Monday, May 12, 2014

The Satan Pit

Dear Gary—
There are two whoppingly glaring faults in The Satan Pit that totally deflate any sense of tension, threat, and meaning.
One. The group on the run enters and exits the ventilation shafts through open air grating. Those tunnels that they are racing through and that the Acting Captain is frantically aerating are hardly airtight.
Two. The Beast in the Pit is out of the pit before it is even open. In the previous episode he was not only possessing Toby, the Ood, and the computer system, he was talking directly to people. And as the Doctor discovers, it is only a body, a great beastly body to be sure but still only a body that is tethered below. “The devil is an idea,” the Doctor reckons. “But an idea is hard to kill; an idea could escape.” Could and did escape. The beast, the real beast, hasn’t been in the pit for some time.
But you know, Gary, I just don’t care.
The Satan Pit is packed with tension, threat, and meaning despite the holes. And it all comes down to a matter of faith. (The devil is an idea after all.)

____

__THINGS TO DO__:
(A) Please answer these from the letter about The Satan Pit, one line each:
(i) Through what do the group on the run enter and exit the ventilation shafts?
(ii) What three things was the Beast possessing in the previous episode?
(iii) What does the writer say it all comes down to?
(B) Go on with the letter about The Satan Pit, starting after its final sentence.
The listing that comes next is drawn from a separate source.

__GIVEN DATA__:

____

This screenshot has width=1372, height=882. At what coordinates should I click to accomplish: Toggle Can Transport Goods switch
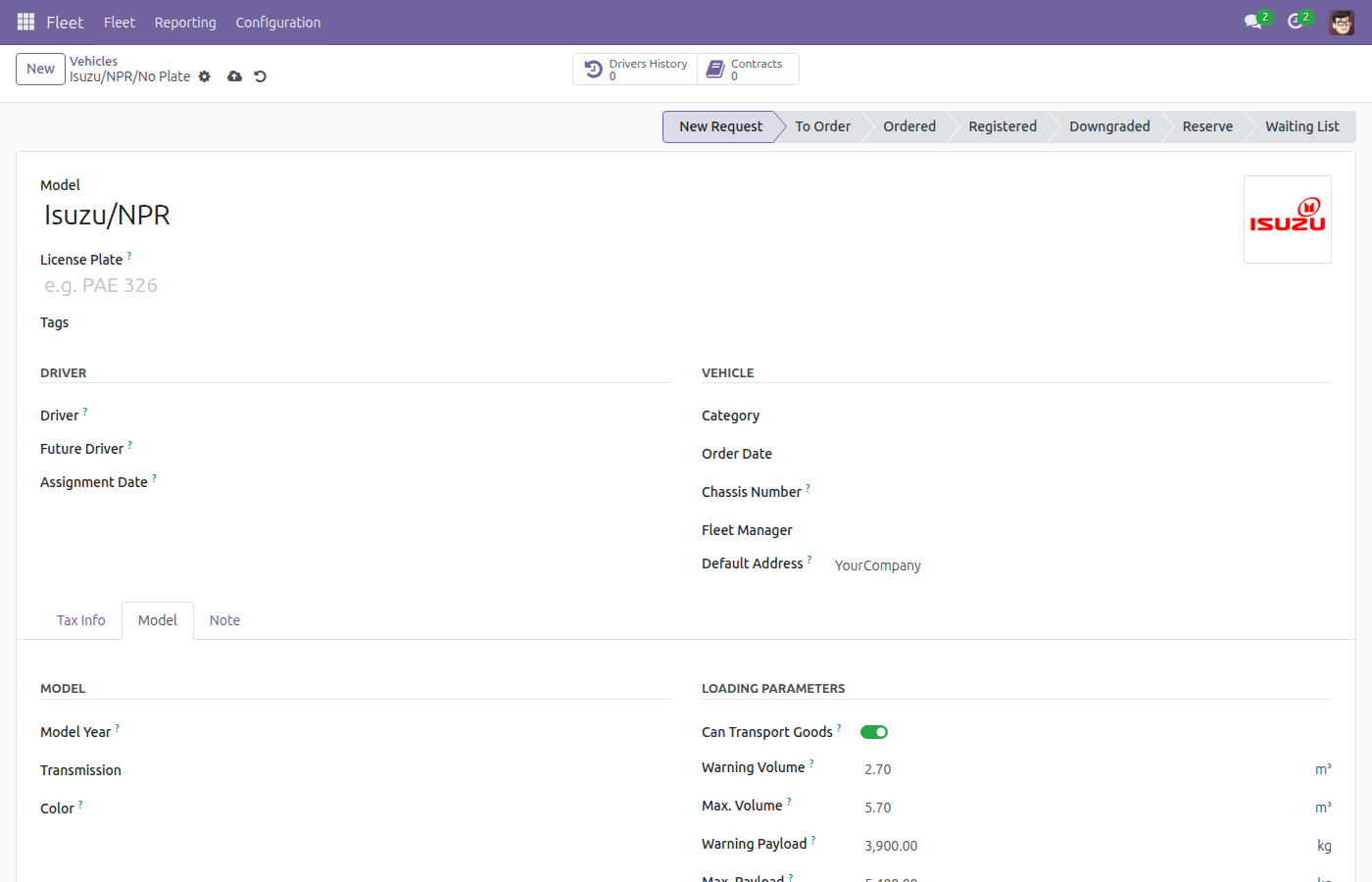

____

__TASK ANSWERS__:
(A)
(i) Open air grating.
(ii) Toby, the Ood, and the computer system.
(iii) A matter of faith.

(B)
Rose, Danny, Jefferson, and Toby believe there is no air in those tunnels; Zach believes he is diverting air for his crewmates; I believe in the peril they face. The actors and the director and the editors all do their job convincingly; so what if someone fell down on the job and lined the shafts with those grills. (And by the way so what if the Ood seem to be able to survive in both aerated and non-aerated sections with no problem.) I can almost believe that there is some invisible coating over those grates that hermetically seal them shut.
Then there is the devil in the pit. Much fanfare is given to the opening of the pit at the end of The Impossible Planet. The ground shakes, the planet moves, the trap door opens, and the voice proclaims, “The pit is open and I am free!” Now the Doctor and Ida stand before the chasm as calm returns and there is nothing; no beast emerging, no hellish screams from below, no fire and brimstone; just a great gaping bottomless hole in the ground. And that is scarier than a hundred horned monsters ascending.
The fault, Gary, lies not in the fact that the pit is empty or that the beast has already escaped. The problem is that Doctor Who has chained the beast in that pit in the first place.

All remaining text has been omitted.